In the records below, reproduce verbatim every line from the one containing "You are a GUI" to the one containing "y-tick-label: 100.000 is", both included.

Saved entries:
= = = =

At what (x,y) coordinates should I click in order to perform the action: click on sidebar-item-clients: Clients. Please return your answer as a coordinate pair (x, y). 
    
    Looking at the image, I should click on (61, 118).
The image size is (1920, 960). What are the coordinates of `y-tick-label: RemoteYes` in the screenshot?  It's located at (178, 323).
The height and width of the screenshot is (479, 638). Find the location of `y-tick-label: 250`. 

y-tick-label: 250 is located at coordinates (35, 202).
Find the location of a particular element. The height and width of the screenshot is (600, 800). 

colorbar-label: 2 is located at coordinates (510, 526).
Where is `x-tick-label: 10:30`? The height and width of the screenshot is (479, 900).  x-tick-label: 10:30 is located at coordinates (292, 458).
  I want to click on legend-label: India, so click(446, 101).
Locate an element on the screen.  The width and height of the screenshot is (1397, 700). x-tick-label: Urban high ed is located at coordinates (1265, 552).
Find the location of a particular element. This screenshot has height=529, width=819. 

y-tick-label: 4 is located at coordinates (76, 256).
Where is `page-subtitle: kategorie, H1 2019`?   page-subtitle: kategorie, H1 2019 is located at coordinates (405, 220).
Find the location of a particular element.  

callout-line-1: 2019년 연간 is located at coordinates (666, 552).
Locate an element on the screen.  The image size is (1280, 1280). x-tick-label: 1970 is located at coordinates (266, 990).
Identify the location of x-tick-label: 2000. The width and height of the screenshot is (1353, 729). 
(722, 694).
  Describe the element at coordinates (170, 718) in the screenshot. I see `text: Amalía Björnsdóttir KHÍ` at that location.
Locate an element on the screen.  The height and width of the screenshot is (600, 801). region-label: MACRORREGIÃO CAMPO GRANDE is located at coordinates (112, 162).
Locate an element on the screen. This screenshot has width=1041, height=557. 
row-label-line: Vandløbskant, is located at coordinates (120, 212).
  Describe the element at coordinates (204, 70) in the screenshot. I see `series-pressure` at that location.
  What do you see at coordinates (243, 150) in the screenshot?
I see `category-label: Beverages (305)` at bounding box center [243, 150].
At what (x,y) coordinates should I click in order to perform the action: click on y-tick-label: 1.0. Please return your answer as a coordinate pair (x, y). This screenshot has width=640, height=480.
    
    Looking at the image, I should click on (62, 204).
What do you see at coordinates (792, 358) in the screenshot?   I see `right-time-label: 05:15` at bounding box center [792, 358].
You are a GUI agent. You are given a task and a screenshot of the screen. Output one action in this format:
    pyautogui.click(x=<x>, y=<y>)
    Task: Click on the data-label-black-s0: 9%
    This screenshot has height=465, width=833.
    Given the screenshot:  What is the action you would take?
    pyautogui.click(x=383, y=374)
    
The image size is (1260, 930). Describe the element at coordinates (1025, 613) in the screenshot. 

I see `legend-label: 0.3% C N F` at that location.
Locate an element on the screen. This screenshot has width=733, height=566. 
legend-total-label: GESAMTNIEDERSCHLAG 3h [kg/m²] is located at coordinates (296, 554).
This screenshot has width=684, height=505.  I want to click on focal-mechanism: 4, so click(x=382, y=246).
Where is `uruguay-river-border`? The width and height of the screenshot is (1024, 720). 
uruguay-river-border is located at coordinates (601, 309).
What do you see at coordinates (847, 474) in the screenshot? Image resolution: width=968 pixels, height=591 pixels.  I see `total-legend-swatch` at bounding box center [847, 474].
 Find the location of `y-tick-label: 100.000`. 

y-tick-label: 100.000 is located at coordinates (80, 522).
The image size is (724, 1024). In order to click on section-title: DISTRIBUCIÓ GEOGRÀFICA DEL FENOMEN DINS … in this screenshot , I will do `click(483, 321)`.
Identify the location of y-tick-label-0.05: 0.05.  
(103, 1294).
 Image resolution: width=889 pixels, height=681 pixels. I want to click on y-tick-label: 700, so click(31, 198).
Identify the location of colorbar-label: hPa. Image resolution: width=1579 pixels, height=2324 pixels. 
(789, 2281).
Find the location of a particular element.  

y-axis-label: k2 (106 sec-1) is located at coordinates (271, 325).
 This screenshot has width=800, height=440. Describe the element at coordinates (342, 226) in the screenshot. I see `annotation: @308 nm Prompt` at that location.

= = = =

— Exercise result —
You are a GUI agent. You are given a task and a screenshot of the screen. Output one action in this format:
    pyautogui.click(x=<x>, y=<y>)
    Task: Click on the data-label-black-s0: 9%
    This screenshot has height=465, width=833.
    Given the screenshot:  What is the action you would take?
    pyautogui.click(x=383, y=374)
    
The image size is (1260, 930). Describe the element at coordinates (1025, 613) in the screenshot. 

I see `legend-label: 0.3% C N F` at that location.
Locate an element on the screen. This screenshot has width=733, height=566. 
legend-total-label: GESAMTNIEDERSCHLAG 3h [kg/m²] is located at coordinates (296, 554).
This screenshot has width=684, height=505.  I want to click on focal-mechanism: 4, so click(x=382, y=246).
Where is `uruguay-river-border`? The width and height of the screenshot is (1024, 720). 
uruguay-river-border is located at coordinates (601, 309).
What do you see at coordinates (847, 474) in the screenshot? Image resolution: width=968 pixels, height=591 pixels.  I see `total-legend-swatch` at bounding box center [847, 474].
 Find the location of `y-tick-label: 100.000`. 

y-tick-label: 100.000 is located at coordinates (80, 522).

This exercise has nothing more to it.